Winslow published his book in 1849 in the midst of a cholera epidemic in London. At the beginning of this text, he stated that cholera had always been researched in relation to its physical aspects and proposed to examine the disease from its psychological side. He said that persons who are exposed to a virulent contagion could go on with impunity so long as the mind remains in “a fearless, tranquil, and unanxious (sic) condition.”


However, if fear was present —he continued— the disease would manifest itself for sure. “‘Fear is the predisposing cause of [the] plague.’ The same remark holds true with reference to typhus fever, small-pox, and diseases which have a malarious origin,” he wrote. If the person’s mind was exposed to any “depressing cause,” this could predispose them to get the disease.


Winslow also mentioned that the constant publication of reports and number of deaths was a harmful influence

About cholera, Winslow said, “I have no hesitation in asserting that the disease has been much aggravated, and extensively diffused by moral or mental agents. That the panic which existed both before and subsequent to the invasion of the disease has acted as a most powerful predisposing cause very few will doubt.” He also mentioned that the constant publication of reports and number of deaths was a harmful influence, “increasing to an extraordinary degree the public apprehension, and engendering a fearful predisposition to the disease.”

Forbes B. Winslow by Ernest Edwards (Reeve & Co, 1864) © National Portrait Gallery, London

As for treatment, he wrote that the mind should be free from apprehensions. Specifically, “Every legitimate mode of inducing cheerfulness and serenity of mind should be as much as possible encouraged.
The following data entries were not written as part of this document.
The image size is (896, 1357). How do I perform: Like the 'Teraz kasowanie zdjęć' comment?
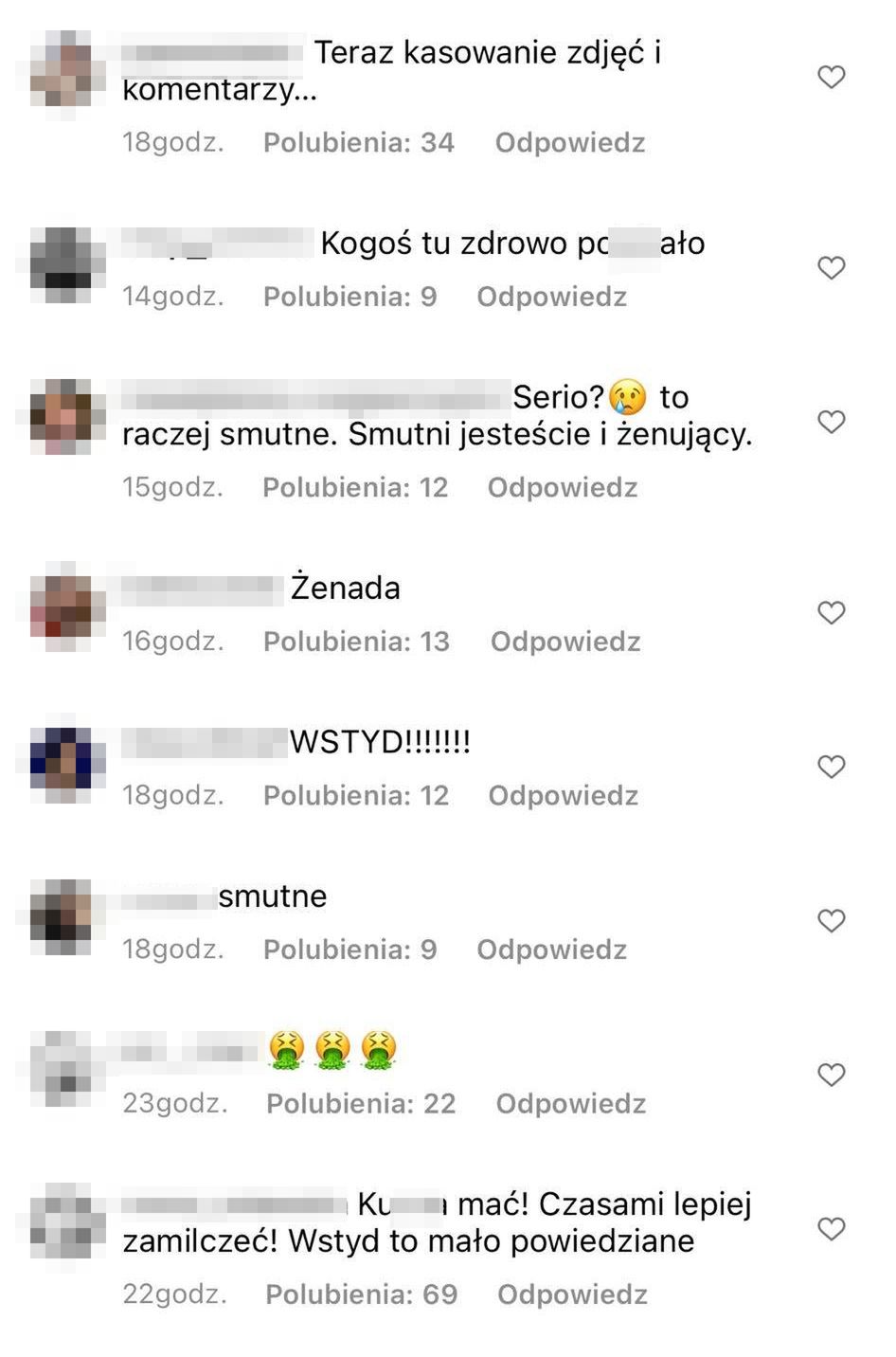[831, 77]
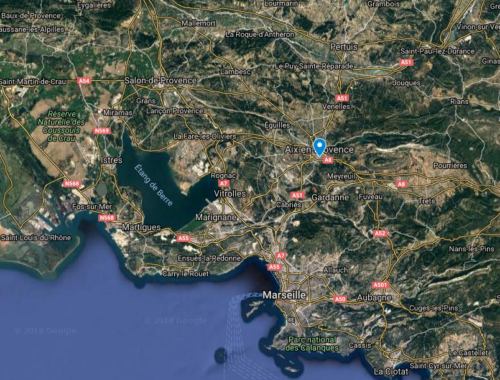Image resolution: width=500 pixels, height=380 pixels.
Task: Select the Salon-de-Provence map label
Action: [160, 80]
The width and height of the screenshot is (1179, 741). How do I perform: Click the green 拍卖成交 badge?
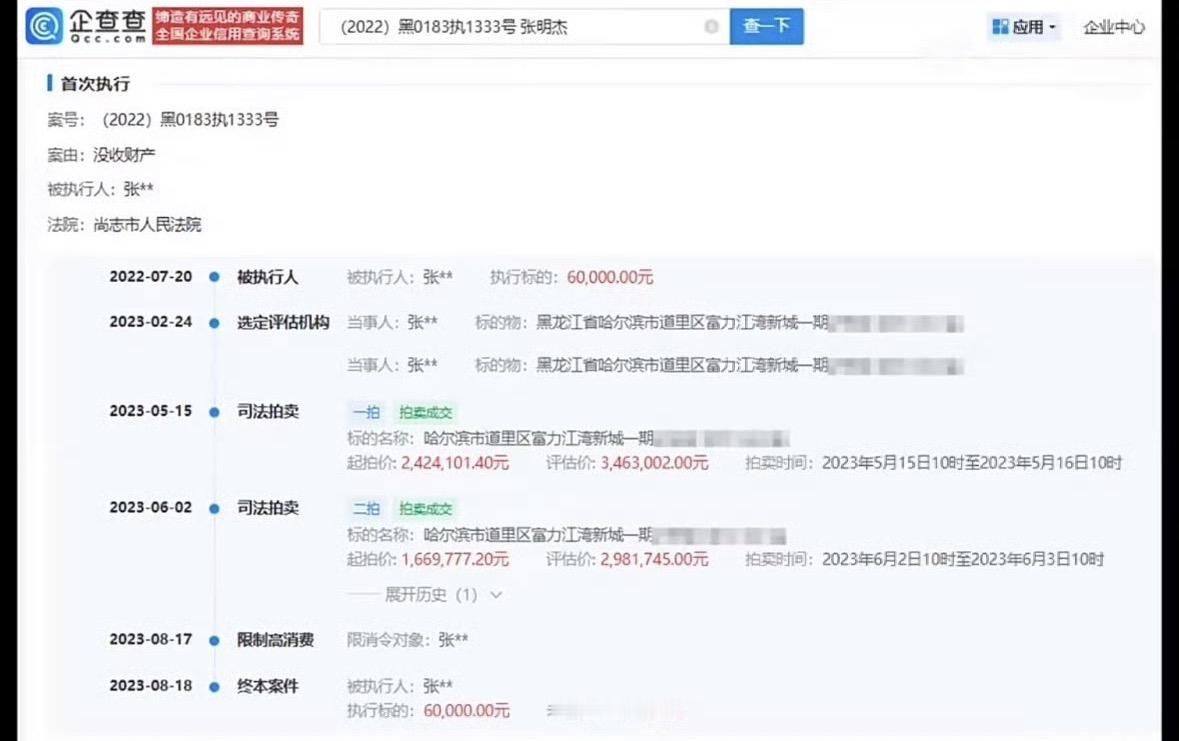[x=426, y=412]
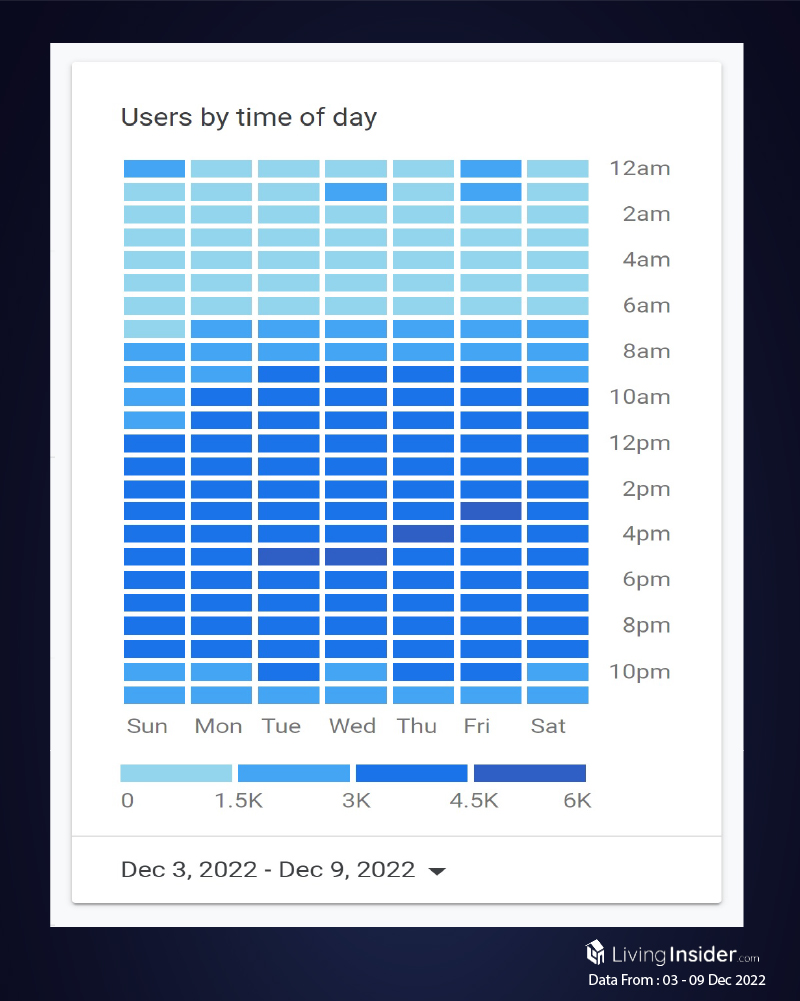Choose the darkest 4.5K–6K legend swatch
This screenshot has height=1001, width=800.
530,773
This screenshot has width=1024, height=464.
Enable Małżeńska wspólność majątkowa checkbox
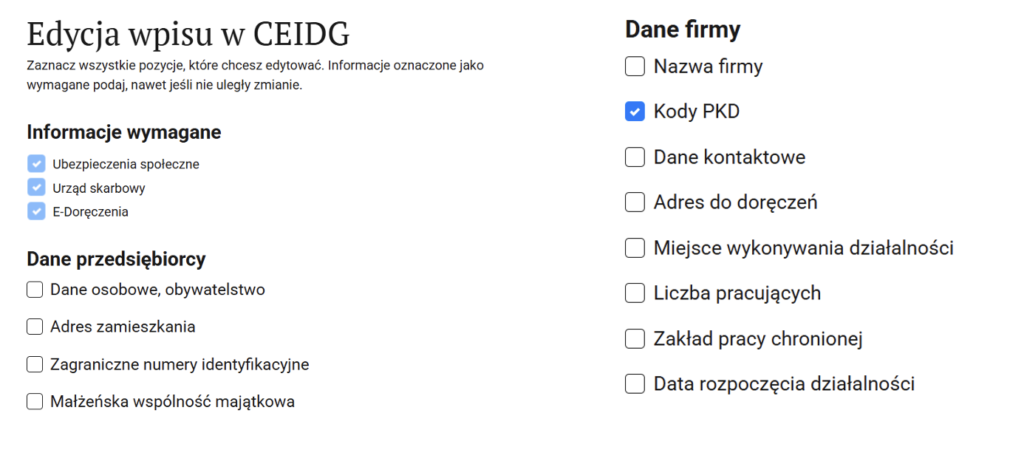click(x=35, y=402)
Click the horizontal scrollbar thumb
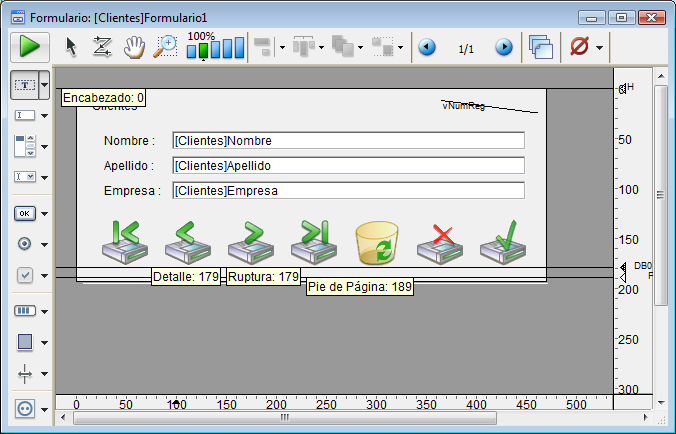 tap(284, 418)
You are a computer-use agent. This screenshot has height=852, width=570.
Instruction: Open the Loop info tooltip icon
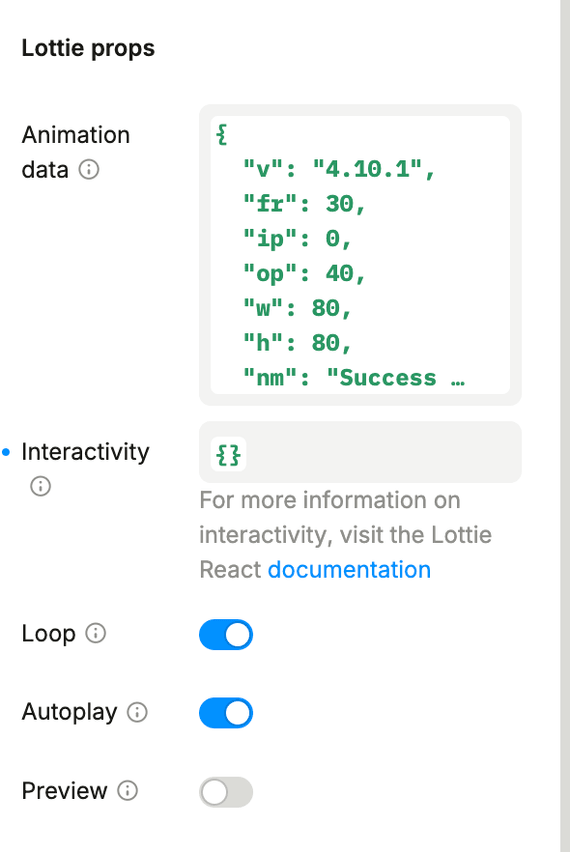click(96, 633)
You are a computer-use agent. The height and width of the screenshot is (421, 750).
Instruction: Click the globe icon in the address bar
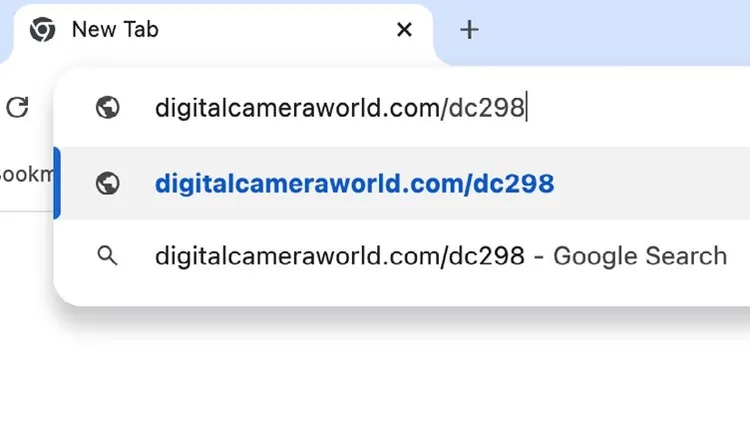pyautogui.click(x=108, y=107)
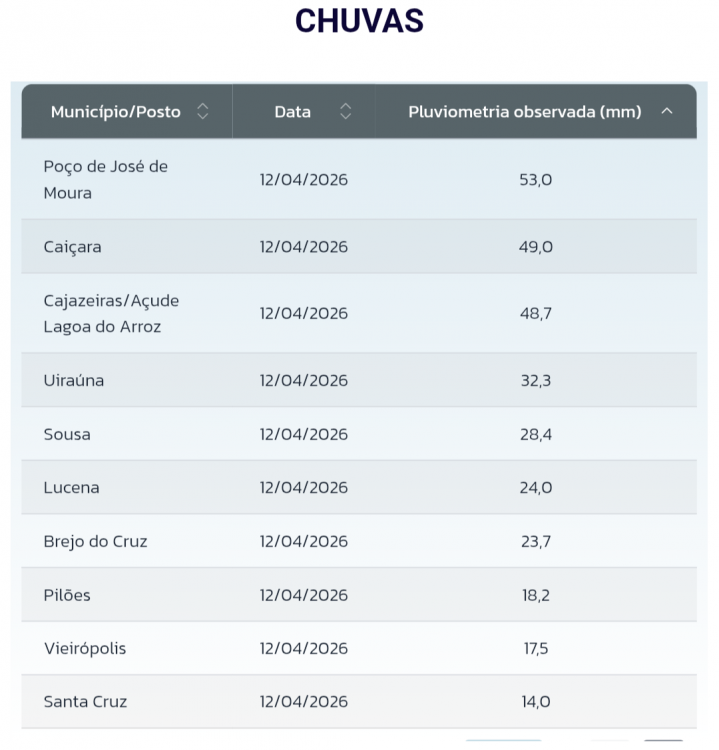
Task: Click the Município/Posto column header label
Action: [116, 112]
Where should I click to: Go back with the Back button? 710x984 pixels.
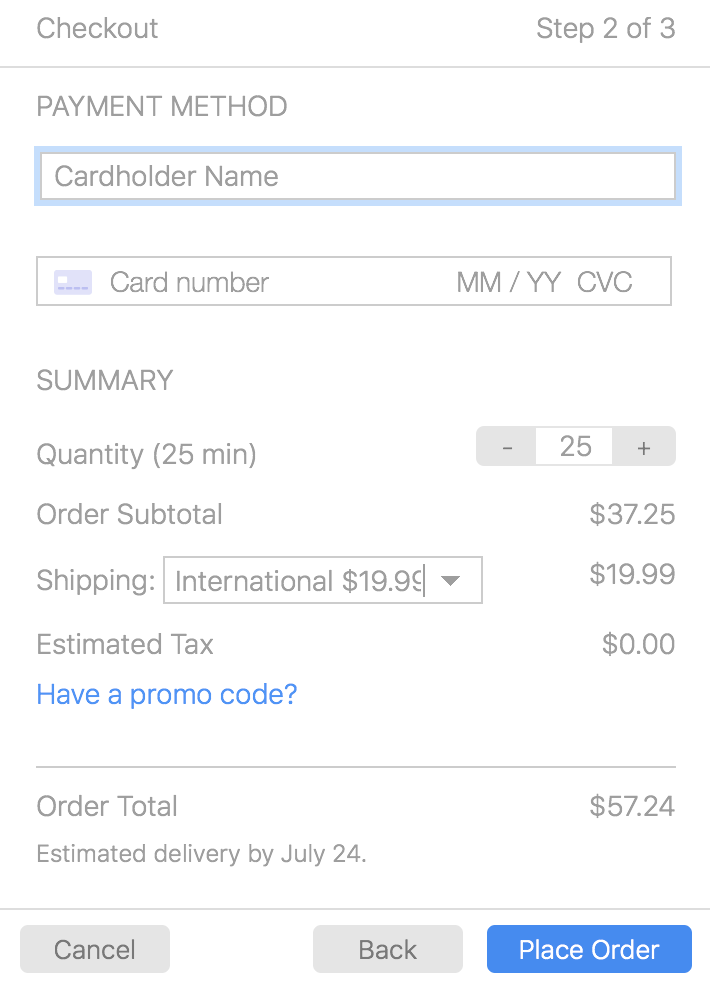tap(388, 949)
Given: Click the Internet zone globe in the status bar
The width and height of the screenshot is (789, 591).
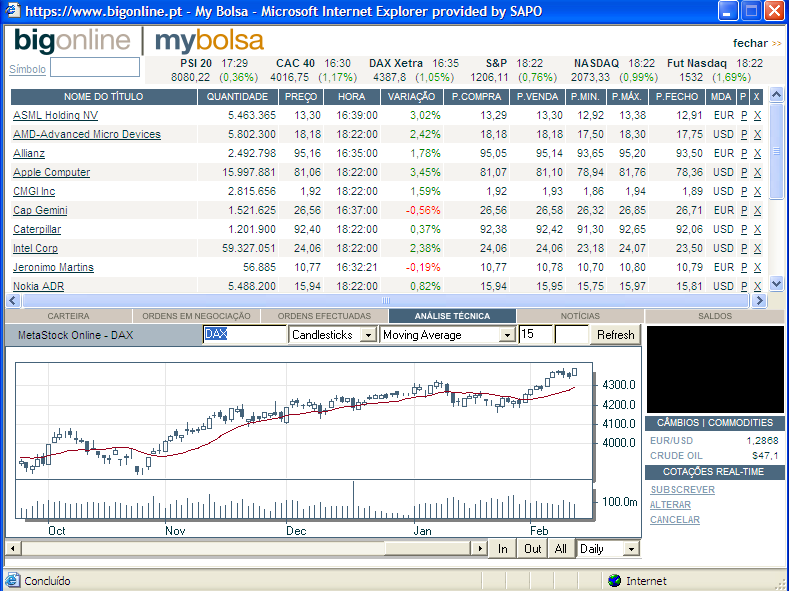Looking at the screenshot, I should tap(614, 581).
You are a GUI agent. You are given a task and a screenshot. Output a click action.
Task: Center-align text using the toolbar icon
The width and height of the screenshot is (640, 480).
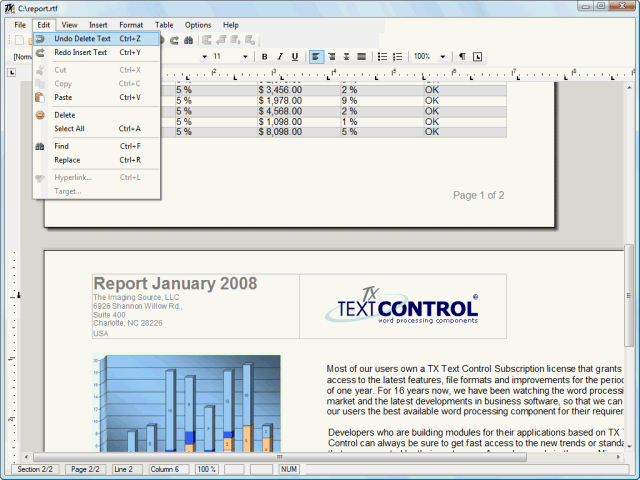[x=331, y=57]
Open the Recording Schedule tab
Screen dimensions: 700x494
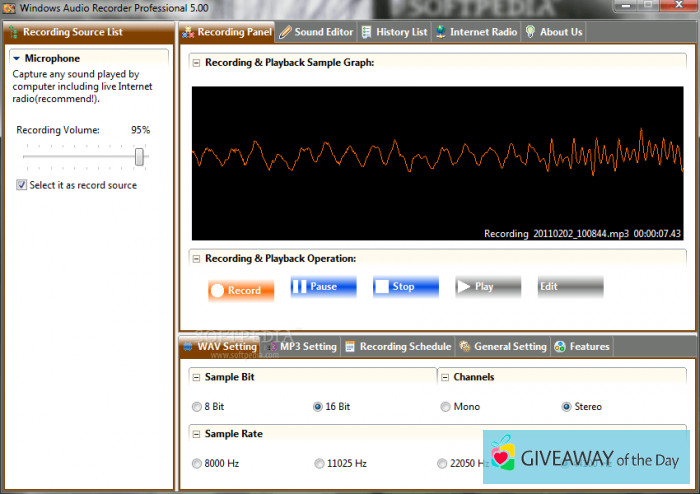pos(397,347)
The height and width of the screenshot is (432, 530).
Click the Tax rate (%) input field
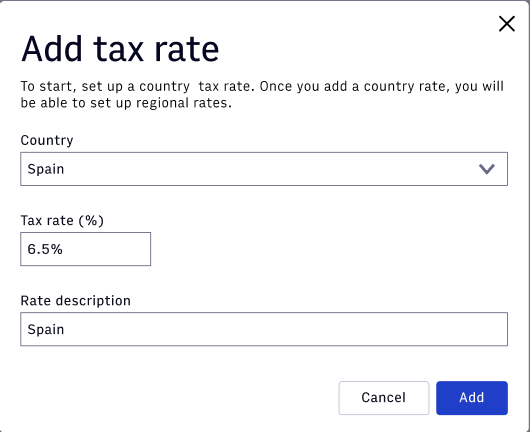coord(86,249)
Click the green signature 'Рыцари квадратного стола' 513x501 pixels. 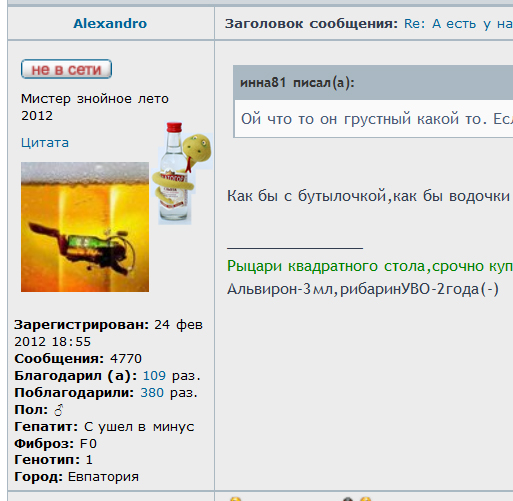point(326,266)
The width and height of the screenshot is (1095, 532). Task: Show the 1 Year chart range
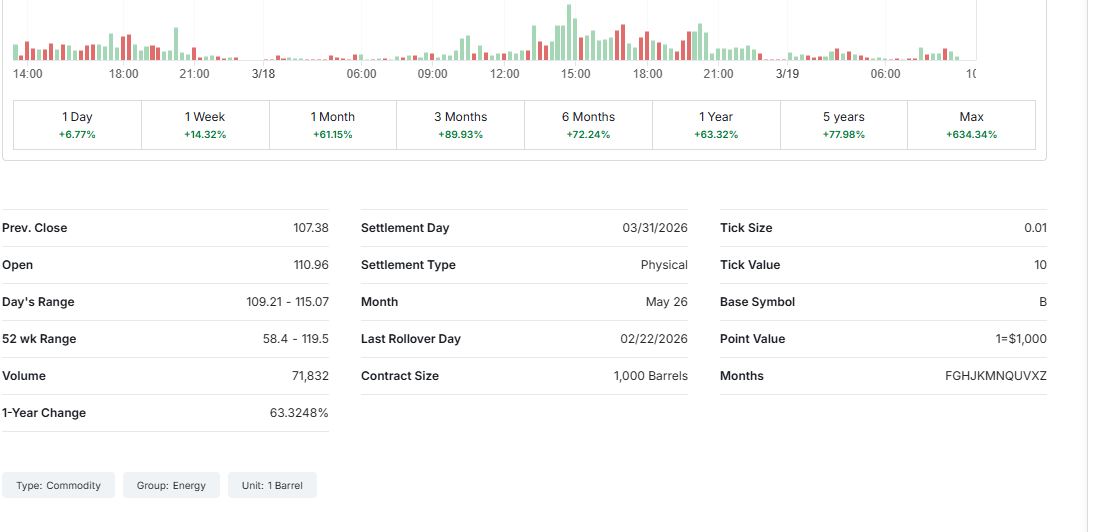[716, 125]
Constant and agreeable occupation will do much good.” He did not mention any formulas or recipes for treating cholera but echoed Hordas y Valbuena’s ideas about distracting the patients and raising their spirits.


 

We have come a long way in how we understand epidemics and treat diseases, but managing the public's fear (or lack thereof) is not so easy. Contemporary doctors are well aware that as soon as a new epidemic hits the news, fear will take over their patients. The same idea was in Forbes Winslow's account of the psychological effects of epidemics when he discussed the constant publication of reports and the number of deaths.


Constant news of prevalent diseases has always overflown our media channels quickly and can get inside people's psyche just as fast. The current COVID-19 pandemic is the perfect example. Fear will always be present in such situations. But it's OK to feel a little scared and respect the gravity of the situation, and there are always ways to find support. Perhaps, part of living through a pandemic is to learn how to manage our personal stream of information to match our comfort level: to find peace in being adequately informed, enough to protect ourselves and those around us, without getting obsessed.

 

The ideas about the psychological aspects of epidemics have been around for quite some time. We find an early reference to the psychological aspects of plagues in the fifth century B.C. from the Greek historian Thucydides (c. 460–c. 400 BC) and his account of the Plague of Athens. Physician and botanist Paracelsus (1493–1541), for example, talked about fear as one of the three leading causes of epidemics. There were also some more extreme views, for example, those of German physician Augustus Rivinus (1652–1723), who said that fear was the “only cause” of a plague. Relating to fear of epidemics, Willian Falconer (1744–1824), a British physician, said that fear could weaken the body and produce diarrhea and tumours, while on the contrary, trust can cure intermittent fevers and plagues.


 


* I have not been able to find much about this doctor. It seems he was either born in Spain or Portugal and studied in Salamanca. Apparently, he had a good reputation as a doctor and was a prolific author. He wrote he was president of the Medical Academy of the University of Salamanca and a member of natural and medical societies in Brussels and Louvain. There are different spellings for his last names, e.g., Ordax, Balbuena.